LIVING FOR CHANGE
MLK’s Visionary Legacy
By Grace Lee Boggs
Michigan citizen, Feb. 3-9. 2008
I’ve learned a lot from MLK celebrations over the years.
For example, during the 15th annual University of Michigan celebration in 2002 I participated in a “Futuring” conference designed by my old friend, School of Natural Resources and the Environment Professor Bunyan Bryant, to encourage us to dream, as MLK did, of the world we would like to live in. Bunyan believes Hope can be generated by “rehearsing the future.” Through stories, images and role plays, we broaden our consciousness to imagine ideas we might otherwise never consider.
The conference agenda included time for each of us to create our own vision of the future. In 2003 these stories were published in a little book entitled The Future: Images of the 21st century, edited by Bunyan Bryant.
My story was about how life for Detroiters in 2032 had been completely transformed because, inspired by Detroit Summer youth and elders, we were growing our own food and producing goods and services in neighborhood shops and offices. Young people felt needed and were no longer alienated because productive work for the community had been incorporated into the school curriculum.
That vision still motivates my activism in the Detroit-City of Hope campaign.
The next year I was the keynote speaker for the University of Michigan 16th annual MLK symposium. The theme was Gandhi’s iconic statement “We must be the change we wish to see in the world.” To prepare my speech I re-read Gandhi and discovered how much MLK had been influenced not only by Gandhi’s concept of non-violence but by his rejection of unlimited economic growth and western strategies of revolutionary struggle.
The abundance created by unlimited economic growth, Gandhi warned, would make it almost impossible to distinguish between Needs and Wants.
So we would end up enslaved by the temptations of material wealth and luxuries or what we now call “consumerism,”
The struggle for independence, Gandhi also warned, should not be mainly a struggle for state power but should revolve going to people at the grassroots, encouraging them to think for themselves and to create self-reliant local communities based on Work that preserves rather than destroys skills and encourages cooperation rather than competition, and on Education whose goal is building community rather than increasing the status and earning power of the individual.

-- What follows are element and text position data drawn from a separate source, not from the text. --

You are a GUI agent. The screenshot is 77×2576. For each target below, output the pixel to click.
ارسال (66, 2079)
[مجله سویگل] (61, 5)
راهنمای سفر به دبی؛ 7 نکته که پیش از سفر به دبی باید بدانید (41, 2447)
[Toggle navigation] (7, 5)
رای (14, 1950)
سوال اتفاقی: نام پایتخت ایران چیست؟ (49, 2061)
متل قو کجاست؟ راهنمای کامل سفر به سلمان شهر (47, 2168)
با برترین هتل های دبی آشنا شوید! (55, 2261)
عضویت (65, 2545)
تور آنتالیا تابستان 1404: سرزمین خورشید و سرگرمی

Last Friday night I participated in the monthly film/speaker series at Marygrove College created by IHM Sisters Kim Redigan and Liz Walters.
Following the reading of MLK’s “Breaking the Silence” speech by poet Karega Ani and introductory remarks by me, we counted down into small groups of eight, to grapple with the questions posed in “The Fierce Agony of Now” Call issued by the Beloved Communities Initiative: Creating Healthy Communities, Sustainable Living, Immigration, Justice (see Michigan Citizen, January 13, 2008 or boggscenter.org)

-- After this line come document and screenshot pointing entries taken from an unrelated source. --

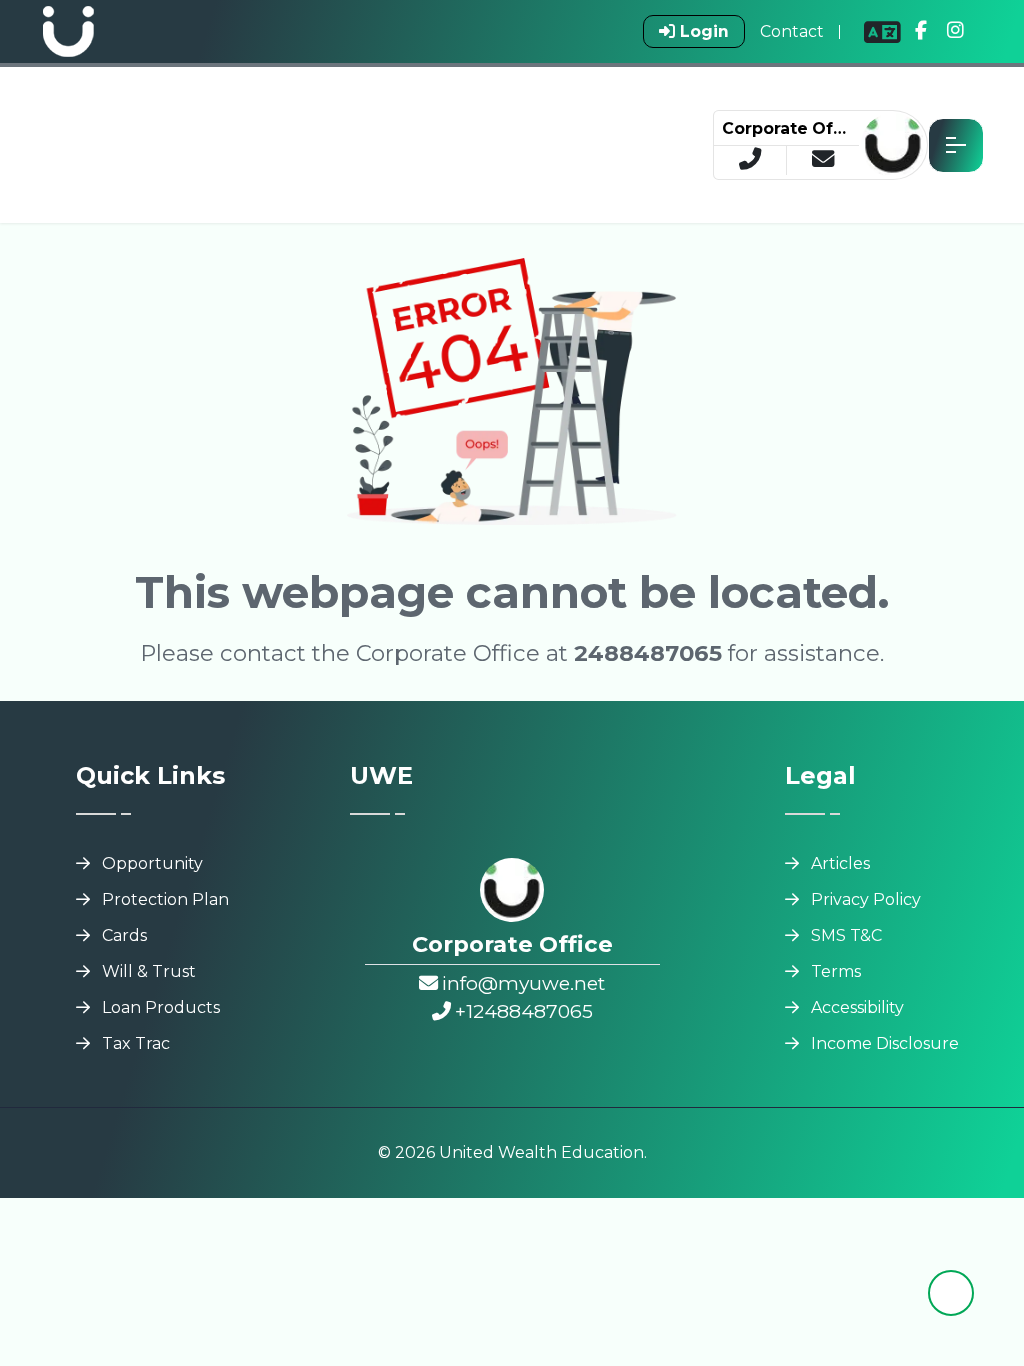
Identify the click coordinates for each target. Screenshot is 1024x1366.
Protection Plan (165, 899)
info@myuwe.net (523, 983)
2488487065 (648, 653)
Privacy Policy (866, 899)
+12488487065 (524, 1011)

The reports from the small groups were transformative. For example, most groups proposed that in order to build healthy communities we need to sponsor potlucks, study circles.,urban gardening. We can sit on front porches, talk to our neighbors, and walk and talk in our neighborhoods, Although these activities are simple, they are not easy in today’s world when many of us enter our homes through our garages.

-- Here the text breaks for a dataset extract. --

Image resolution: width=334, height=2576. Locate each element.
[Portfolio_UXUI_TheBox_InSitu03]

The next day, at a family and community visioning meeting in my own neighborhood, I recalled how friendly we once were with our neighbors, running errands and baby sitting for each other. Now we are more afraid of one another, and especially of young people, than we used to be of wild beasts. How do we recover that sense of community? How do we bring the neighbor back into the ‘hood?
As we brainstormed around these questions, I was reminded of MLK’s bequest to us the night before he was assassinated. Desiring longevity but recognizing that his time was running out, he remained true to his visionary self. “The nation is sick,” he said. “Trouble is in the land. But I know somehow that only when it is dark enough can you see the stars.”